First of all, Al Gore never claimed he invented the Internet, as Somerby has documented beyond any conceivable doubt, so there was no reason for the Times to bring up Gore in this context, and once they did, it was more than incumbent on them to expose Kovner's ignorant, snotty remark for being... that's right, ignorant and snotty.

Secondly, whatever his numerous faults, Beethoven (if not Mendelssohn) was a profound lover of nature who would certainly have passionately supported Al Gore's environmental politics. Furthermore, Beethoven, while dependent upon the largess of the aristocracy, was an egalitarian, if not a liberal - the exact antithesis of the kind of elite, pompous, incompetent asses worshipped, and underwritten, by the likes of AEI. There's a famous story told about Beethoven and Goethe, which gives insight into the composer's attitude towards the political elites of his time:
Beethoven was 42, Goethe 63, with the publication of the first part of Faust four years behind him. Of this meeting, the following vignette has come down to us. - As Beethoven and Goethe walked, some of the nobility passed with their entourage. Goethe politely stepped aside and bowed deferentially to the nobles - while Beethoven, in a typical gesture, strode almost defiantly right through their midst, with his hands behind his back and without acknowledging the presence of the nobles, who had no alternative but to give him clear passage. When Goethe asked Beethoven how he could so disrespectfully treat these nobles, the composer replied, again characteristically, "There are countless 'nobles', but only two of us."
Third, Kovner's quip wasn't funny. Unless, that is, you find neo-conservative discourse, after the disaster they inflicted on Iraq, a laugh riot. I don't.

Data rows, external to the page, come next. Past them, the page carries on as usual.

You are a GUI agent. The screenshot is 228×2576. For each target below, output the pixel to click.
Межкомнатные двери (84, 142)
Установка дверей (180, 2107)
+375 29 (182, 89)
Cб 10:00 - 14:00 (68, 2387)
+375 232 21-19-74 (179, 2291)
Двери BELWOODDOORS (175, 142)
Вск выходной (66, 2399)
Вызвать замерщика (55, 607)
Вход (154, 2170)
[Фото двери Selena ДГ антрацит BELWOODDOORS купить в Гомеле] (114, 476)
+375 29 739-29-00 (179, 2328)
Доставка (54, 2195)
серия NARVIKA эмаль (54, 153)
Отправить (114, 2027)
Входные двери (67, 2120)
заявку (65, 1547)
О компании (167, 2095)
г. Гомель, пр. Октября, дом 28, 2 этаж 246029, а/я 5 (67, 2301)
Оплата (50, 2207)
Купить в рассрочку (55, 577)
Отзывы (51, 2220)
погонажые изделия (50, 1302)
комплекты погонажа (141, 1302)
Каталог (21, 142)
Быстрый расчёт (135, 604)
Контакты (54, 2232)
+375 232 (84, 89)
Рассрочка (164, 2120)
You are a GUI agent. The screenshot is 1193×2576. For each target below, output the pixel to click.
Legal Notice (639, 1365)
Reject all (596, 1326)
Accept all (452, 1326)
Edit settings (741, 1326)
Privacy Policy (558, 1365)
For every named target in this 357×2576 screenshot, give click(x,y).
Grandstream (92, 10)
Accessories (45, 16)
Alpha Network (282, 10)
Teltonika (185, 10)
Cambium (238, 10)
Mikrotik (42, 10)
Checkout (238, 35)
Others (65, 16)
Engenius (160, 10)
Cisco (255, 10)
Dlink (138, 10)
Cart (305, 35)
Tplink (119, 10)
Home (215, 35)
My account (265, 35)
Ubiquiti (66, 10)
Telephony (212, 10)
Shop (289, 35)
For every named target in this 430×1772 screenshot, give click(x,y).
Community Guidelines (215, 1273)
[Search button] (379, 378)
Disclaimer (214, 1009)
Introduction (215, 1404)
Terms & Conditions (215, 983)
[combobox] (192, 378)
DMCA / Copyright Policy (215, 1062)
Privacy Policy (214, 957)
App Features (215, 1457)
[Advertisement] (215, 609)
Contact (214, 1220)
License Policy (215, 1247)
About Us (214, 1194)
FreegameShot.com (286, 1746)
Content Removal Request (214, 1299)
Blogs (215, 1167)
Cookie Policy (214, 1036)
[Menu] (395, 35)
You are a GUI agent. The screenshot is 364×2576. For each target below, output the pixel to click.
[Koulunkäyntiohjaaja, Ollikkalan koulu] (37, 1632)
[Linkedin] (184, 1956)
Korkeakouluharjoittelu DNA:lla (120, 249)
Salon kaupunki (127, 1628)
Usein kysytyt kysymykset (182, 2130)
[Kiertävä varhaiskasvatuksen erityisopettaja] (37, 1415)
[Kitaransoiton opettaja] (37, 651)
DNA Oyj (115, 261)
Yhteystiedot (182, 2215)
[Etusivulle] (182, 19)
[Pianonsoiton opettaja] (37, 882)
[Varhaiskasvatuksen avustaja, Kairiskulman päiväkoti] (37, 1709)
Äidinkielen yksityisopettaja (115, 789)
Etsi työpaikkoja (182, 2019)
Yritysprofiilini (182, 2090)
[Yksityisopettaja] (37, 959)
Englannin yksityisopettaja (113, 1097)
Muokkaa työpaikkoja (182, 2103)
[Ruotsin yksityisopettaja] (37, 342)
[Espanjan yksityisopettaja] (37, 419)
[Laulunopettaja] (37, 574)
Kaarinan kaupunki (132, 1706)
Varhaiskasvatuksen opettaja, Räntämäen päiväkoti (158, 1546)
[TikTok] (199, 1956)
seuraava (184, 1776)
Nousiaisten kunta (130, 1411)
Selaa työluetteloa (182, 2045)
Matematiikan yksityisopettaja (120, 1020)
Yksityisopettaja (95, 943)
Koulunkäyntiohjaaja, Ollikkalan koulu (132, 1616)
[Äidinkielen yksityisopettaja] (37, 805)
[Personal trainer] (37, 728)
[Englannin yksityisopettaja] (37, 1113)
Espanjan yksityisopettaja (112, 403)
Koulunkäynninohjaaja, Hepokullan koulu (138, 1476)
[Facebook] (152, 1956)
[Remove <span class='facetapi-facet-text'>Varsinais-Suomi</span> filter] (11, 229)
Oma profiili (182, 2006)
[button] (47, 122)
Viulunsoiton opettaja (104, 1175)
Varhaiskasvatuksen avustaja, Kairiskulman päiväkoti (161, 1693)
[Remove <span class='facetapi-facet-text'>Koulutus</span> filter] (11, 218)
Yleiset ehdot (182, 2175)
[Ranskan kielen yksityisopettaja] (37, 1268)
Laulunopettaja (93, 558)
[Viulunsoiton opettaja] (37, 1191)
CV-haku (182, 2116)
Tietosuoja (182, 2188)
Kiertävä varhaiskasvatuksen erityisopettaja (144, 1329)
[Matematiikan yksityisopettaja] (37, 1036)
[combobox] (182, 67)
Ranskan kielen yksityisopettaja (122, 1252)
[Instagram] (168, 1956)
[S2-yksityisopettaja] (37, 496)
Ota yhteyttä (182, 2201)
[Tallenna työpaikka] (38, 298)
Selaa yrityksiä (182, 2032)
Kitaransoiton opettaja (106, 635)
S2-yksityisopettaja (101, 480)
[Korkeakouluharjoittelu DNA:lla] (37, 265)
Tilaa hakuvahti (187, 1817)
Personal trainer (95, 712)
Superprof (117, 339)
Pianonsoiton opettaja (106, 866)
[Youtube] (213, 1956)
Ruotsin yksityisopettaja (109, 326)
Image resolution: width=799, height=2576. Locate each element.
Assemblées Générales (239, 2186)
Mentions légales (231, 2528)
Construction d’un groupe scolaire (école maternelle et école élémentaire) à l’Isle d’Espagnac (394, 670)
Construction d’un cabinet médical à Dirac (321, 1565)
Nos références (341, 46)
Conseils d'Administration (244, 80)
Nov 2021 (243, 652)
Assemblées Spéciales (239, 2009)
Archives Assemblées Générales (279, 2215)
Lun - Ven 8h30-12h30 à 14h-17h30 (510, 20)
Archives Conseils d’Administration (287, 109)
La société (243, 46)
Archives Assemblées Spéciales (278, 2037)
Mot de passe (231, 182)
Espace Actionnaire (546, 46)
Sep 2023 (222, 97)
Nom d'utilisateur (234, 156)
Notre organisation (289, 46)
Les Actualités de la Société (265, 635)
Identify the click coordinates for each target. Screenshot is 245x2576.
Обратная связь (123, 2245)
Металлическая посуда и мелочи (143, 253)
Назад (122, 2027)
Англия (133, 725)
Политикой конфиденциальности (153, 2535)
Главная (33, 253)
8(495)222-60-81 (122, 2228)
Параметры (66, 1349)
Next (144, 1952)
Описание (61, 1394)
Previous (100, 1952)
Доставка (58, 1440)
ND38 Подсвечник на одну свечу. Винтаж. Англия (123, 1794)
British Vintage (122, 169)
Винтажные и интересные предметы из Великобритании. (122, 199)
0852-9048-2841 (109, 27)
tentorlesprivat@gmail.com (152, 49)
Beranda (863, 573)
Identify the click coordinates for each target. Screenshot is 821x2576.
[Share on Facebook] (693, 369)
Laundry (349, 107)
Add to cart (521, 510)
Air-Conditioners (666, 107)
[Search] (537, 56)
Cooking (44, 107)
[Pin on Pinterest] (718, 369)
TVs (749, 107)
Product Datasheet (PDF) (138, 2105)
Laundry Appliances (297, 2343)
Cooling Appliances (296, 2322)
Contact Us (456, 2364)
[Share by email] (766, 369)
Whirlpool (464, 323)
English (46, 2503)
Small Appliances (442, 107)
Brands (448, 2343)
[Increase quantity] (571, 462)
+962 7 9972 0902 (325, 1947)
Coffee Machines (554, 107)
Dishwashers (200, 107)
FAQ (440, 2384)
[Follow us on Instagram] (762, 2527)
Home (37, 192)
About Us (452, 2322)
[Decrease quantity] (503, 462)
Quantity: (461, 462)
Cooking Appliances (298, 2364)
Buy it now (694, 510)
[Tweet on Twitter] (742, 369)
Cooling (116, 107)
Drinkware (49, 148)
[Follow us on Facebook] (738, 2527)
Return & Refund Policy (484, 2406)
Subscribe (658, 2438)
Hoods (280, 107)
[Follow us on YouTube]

Yes, it's a trivial thing, the Times printing this bozo's nonsense buried deep in a puff piece about a donation to a music school, yet paradoxically, that's why it's important. This kind of bowing and scraping to neocons, especially filthy rich neocons, is so prevalent in the media that we tend to discount its pernicious cumulative effect. Intentionally or not, it keeps conservative lies, myths, and ideologies within the mainstream discourse. And that perpetuates the notion that these people are, in some sense, advocating a sensible mainstream American political philosophy. They aren't, and the Times shouldn't give them carte blanche to spread their lies, especially in a story that is presumably far removed from their wacky thinking.